**SHORT TASK 1:** Give the part of the listing that opens with its first line and closes with the line containing "center [538, 20]." as a Markdown table with the columns Row and Line, one row per line and blank lines left out.

Whale Tales by Alan Lucas
Illustrated from a lithograph of an unnamed whaler launching her harpoon boats, by printmaker Nathaniel Currier, the whale ship Essex was probably similar in most detail. She was the first recorded ship to be attacked by a whale.  Humpback whale numbers along our east coast are said to be increasing at 15 per cent annually and we already know that their migratory habits have become a reliable and lucrative tourist attraction. We also know that Japan wanted to add humpbacks to their annual slaughtering of 1,000 Minke whales for ‘scientific research’.
  Japanese hypocrisy aside, it’s good news that the world’s largest animal, threatened with extinction a few decades ago, not only survives but is actually increasing in numbers despite a body mass demanding an enormous amount of fuel. Maybe our oceans are healthier than we think.

**SHORT TASK 2:** Carry the piece on humpback whale numbers forward from its last sentence.

**DATA FOR THE TASK:**

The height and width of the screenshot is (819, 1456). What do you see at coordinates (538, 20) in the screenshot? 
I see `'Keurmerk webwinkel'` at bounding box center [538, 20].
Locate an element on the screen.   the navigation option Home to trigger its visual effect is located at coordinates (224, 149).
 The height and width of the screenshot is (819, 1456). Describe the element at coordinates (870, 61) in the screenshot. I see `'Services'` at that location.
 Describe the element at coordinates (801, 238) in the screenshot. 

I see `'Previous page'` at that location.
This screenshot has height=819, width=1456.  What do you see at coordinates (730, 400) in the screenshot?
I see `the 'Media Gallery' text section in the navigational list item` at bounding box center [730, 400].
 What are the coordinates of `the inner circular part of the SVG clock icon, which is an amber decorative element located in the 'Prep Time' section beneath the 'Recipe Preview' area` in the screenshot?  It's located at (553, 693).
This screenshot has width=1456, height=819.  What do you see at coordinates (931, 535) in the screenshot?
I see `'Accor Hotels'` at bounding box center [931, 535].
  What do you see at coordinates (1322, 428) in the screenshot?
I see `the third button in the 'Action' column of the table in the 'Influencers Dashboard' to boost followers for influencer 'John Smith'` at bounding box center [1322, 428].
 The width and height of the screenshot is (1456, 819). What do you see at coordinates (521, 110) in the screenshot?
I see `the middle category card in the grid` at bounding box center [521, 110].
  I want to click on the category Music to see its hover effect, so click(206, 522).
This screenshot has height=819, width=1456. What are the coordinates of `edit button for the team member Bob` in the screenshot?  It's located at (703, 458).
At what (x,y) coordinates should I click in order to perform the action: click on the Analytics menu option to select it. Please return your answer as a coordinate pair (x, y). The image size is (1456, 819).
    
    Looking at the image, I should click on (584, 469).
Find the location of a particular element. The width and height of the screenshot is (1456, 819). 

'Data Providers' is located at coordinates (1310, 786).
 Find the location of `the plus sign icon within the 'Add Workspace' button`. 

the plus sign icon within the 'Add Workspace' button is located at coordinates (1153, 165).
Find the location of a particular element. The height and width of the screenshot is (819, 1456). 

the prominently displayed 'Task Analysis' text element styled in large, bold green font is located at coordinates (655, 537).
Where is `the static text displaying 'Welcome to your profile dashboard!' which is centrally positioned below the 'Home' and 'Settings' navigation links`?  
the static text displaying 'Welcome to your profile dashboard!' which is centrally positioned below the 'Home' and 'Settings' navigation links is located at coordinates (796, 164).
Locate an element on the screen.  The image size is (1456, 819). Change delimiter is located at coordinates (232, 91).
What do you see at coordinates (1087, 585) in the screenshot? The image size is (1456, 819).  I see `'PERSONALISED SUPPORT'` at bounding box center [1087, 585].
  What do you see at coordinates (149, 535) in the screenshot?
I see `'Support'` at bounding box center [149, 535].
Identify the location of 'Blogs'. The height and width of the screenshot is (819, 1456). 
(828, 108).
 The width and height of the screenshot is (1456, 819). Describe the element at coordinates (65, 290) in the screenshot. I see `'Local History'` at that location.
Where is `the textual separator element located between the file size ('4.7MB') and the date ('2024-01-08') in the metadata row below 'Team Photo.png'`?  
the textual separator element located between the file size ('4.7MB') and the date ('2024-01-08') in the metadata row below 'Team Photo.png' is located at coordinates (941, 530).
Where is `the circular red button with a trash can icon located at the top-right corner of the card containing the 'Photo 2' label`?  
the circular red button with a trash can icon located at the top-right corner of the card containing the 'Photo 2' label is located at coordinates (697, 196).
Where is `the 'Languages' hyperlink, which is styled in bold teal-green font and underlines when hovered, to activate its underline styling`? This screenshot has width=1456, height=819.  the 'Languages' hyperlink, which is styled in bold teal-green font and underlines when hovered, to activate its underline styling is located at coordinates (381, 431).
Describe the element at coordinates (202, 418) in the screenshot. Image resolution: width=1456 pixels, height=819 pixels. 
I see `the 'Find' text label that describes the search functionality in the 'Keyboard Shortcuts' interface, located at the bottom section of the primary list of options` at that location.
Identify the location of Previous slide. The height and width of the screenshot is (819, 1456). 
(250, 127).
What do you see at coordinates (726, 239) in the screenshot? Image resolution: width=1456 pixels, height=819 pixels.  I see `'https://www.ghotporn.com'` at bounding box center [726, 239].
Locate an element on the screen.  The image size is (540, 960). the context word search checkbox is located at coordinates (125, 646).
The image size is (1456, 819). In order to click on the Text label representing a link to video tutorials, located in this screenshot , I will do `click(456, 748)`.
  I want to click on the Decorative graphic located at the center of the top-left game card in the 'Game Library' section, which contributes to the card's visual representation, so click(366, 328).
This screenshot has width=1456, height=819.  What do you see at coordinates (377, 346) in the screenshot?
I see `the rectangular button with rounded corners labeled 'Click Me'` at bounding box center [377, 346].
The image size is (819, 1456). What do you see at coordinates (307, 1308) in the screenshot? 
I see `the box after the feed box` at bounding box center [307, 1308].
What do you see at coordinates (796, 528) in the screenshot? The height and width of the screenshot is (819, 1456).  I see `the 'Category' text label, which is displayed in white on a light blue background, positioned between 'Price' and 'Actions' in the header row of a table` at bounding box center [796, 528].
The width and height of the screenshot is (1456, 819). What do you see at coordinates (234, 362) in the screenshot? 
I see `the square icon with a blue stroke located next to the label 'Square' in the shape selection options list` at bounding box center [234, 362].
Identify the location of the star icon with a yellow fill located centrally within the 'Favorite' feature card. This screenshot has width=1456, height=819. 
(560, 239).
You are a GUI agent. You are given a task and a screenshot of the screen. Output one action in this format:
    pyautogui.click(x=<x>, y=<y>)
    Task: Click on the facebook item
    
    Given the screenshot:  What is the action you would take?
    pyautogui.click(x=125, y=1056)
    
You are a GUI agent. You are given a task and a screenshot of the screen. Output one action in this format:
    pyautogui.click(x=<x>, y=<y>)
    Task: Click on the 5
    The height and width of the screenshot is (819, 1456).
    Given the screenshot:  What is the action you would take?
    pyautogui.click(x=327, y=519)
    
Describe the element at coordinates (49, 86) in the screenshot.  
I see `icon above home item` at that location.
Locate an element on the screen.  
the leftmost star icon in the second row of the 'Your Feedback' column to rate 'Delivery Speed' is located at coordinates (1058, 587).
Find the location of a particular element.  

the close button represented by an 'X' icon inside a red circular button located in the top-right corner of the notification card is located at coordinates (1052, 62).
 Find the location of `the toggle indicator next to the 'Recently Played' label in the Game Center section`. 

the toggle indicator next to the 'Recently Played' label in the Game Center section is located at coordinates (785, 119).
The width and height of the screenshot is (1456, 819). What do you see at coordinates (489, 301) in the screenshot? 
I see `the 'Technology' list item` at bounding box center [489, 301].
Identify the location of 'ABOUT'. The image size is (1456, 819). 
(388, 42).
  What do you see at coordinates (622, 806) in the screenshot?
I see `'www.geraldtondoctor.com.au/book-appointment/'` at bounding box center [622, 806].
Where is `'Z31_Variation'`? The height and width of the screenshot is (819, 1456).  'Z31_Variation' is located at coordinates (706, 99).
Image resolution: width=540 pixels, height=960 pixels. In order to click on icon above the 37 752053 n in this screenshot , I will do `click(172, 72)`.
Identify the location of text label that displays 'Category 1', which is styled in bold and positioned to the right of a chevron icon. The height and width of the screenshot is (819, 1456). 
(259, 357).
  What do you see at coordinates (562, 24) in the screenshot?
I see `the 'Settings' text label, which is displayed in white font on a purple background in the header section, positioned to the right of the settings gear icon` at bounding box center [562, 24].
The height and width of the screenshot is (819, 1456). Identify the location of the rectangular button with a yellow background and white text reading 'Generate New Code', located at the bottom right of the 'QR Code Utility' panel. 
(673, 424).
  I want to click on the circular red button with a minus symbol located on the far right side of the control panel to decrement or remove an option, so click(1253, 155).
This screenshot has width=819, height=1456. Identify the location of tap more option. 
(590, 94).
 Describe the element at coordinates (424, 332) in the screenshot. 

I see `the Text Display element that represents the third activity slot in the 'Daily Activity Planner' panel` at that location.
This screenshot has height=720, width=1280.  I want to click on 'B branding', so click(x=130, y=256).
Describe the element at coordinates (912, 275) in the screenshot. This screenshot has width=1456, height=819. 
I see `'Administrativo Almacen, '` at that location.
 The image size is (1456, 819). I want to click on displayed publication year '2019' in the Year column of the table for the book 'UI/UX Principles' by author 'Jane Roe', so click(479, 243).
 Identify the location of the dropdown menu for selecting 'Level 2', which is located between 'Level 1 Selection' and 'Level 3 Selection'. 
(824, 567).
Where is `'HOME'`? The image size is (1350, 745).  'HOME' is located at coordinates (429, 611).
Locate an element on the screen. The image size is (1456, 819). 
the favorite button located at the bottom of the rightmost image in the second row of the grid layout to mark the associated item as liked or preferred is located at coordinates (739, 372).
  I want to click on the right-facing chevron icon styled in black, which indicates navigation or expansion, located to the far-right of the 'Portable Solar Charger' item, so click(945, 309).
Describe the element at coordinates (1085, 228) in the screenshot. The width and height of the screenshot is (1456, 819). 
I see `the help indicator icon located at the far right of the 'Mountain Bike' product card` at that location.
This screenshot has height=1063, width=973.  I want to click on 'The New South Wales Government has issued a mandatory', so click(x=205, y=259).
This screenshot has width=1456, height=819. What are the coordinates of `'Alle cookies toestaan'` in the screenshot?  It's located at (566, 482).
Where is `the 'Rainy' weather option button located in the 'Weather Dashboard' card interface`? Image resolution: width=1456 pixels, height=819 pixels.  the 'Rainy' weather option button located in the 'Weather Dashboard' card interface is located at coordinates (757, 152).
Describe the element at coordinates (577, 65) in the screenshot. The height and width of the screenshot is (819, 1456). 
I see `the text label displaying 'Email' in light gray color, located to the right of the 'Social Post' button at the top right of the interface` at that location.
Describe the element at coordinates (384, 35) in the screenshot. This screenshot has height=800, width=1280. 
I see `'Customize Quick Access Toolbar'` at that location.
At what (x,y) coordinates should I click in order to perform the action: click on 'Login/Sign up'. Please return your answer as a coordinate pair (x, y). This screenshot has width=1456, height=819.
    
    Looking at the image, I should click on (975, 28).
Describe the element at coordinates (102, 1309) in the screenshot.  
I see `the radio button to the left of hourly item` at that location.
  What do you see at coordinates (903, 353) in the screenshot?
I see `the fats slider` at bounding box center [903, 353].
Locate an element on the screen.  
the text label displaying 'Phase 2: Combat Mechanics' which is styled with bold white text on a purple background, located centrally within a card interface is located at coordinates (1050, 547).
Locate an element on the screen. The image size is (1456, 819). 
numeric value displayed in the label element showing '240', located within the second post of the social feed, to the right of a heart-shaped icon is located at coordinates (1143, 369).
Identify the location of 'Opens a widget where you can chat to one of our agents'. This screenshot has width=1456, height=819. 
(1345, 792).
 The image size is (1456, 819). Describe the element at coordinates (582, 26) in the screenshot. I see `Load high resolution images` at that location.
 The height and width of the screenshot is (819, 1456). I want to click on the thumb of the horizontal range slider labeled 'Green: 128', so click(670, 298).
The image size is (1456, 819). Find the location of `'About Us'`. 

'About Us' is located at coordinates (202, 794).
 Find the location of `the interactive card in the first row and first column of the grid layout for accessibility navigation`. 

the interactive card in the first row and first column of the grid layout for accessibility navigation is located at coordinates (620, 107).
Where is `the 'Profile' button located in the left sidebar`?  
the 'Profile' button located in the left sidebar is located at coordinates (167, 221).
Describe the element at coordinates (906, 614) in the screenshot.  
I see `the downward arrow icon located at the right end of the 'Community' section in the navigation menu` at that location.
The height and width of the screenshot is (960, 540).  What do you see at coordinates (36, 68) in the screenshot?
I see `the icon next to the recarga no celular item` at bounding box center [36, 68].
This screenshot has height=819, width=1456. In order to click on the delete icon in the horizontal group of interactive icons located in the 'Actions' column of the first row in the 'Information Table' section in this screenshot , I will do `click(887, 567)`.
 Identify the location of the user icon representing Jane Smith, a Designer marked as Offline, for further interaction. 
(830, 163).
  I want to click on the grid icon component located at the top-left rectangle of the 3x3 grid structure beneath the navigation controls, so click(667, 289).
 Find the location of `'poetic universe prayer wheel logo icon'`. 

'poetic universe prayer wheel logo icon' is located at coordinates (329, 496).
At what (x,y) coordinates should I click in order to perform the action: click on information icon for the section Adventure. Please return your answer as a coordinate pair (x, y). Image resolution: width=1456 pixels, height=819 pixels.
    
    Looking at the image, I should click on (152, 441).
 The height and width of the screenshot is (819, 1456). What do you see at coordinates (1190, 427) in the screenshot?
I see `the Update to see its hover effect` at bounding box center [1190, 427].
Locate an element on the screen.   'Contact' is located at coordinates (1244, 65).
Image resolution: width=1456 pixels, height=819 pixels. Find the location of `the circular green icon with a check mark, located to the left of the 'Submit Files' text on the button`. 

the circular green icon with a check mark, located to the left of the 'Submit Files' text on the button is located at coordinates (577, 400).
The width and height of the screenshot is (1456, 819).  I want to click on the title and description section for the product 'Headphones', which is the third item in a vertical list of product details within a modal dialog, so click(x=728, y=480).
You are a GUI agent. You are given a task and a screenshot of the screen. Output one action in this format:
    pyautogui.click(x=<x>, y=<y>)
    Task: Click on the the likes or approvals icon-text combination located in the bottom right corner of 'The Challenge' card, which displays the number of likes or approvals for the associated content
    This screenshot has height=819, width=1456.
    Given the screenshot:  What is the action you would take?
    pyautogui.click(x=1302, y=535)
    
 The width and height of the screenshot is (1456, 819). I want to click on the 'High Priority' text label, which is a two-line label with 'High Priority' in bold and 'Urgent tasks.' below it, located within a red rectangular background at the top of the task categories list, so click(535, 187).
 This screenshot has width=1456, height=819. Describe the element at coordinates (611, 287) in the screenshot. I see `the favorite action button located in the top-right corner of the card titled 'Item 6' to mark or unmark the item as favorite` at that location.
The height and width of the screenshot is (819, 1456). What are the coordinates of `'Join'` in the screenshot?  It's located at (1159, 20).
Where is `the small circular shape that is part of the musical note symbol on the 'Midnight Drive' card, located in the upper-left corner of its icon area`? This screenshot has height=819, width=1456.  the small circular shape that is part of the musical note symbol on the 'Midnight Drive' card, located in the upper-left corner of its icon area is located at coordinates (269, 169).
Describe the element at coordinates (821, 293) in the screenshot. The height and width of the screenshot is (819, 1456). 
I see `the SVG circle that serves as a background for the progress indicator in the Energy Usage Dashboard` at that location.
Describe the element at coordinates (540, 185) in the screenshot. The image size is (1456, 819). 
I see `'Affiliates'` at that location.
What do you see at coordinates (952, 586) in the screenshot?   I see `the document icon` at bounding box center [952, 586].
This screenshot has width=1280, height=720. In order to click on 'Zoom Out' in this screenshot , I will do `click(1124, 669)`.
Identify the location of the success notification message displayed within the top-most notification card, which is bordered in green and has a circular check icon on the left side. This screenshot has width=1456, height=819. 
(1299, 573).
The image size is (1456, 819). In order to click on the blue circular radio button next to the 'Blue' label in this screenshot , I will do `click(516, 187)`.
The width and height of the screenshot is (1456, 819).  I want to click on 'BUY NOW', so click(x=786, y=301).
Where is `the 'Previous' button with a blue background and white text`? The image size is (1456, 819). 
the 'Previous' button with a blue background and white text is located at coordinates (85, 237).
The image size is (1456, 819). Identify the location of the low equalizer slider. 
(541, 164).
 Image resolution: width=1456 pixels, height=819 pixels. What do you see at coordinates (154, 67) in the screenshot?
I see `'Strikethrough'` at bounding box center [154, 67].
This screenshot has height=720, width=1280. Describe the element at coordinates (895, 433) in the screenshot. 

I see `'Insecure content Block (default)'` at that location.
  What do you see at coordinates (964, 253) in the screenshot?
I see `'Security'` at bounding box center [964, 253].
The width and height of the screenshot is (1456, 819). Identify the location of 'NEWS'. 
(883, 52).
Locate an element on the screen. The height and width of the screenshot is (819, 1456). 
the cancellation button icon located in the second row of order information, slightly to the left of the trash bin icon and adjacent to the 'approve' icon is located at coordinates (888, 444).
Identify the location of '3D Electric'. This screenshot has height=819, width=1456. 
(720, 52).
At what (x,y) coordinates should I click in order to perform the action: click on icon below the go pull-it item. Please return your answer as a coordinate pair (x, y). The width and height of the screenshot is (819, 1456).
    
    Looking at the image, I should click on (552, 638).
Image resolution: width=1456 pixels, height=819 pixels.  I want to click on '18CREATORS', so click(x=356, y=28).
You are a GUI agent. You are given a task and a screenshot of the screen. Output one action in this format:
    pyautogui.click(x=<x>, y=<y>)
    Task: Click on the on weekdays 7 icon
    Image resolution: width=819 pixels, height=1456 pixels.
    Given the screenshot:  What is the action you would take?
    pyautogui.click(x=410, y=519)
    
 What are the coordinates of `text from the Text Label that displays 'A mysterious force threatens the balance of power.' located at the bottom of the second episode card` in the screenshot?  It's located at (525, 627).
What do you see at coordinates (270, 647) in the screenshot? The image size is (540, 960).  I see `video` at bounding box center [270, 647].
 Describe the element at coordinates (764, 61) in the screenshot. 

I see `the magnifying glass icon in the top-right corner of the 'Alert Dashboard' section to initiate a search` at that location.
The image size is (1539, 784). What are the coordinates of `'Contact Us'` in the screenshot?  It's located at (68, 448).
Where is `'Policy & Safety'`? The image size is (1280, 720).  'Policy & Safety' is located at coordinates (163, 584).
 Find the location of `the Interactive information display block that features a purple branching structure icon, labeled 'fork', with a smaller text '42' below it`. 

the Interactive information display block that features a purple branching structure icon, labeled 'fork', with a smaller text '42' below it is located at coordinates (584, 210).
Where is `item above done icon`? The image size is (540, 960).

**TASK RESULT 1:**
| Row | Line |
|---|---|
| 1 | The height and width of the screenshot is (819, 1456). What do you see at coordinates (538, 20) in the screenshot?  |
| 2 | I see `'Keurmerk webwinkel'` at bounding box center [538, 20]. |

**TASK RESULT 2:**
  Love them as we do, whales can nevertheless be worrying to small-boat sailors, especially at night when they are occasionally heard but not seen. Only recently, while night sailing down the NSW coast, I heard what I thought was a breaching whale but could see nothing despite a brilliant moon in a clear sky. Then, close beneath my vessel, an adult humpback crossed my course like a submarine diving. It was at once a terrifying and beautiful sight, but it was also a reminder that collisions happen when least expected and the possibility of deliberate attack is hard to excise from the mind.
Hunted down by the Cheynes Beach Whaling Co during the year Australia stopped whaling (1978), this sperm whale measured 37-feet long and is on display in the museum at Frenchmans Bay, Albany, WA.  The best-documented attack happened during the early 19th century when American whale ships roamed the world. It was an era of unmitigated slaughter, tempered only by a technology limited to open harpoon boats rowed into action from a mother ship. Little wonder that hunters often found themselves swimming with injured whales amongst the debris of their shattered boats, but in the following case a whale actually sought revenge on the source of the problem – the mother ship!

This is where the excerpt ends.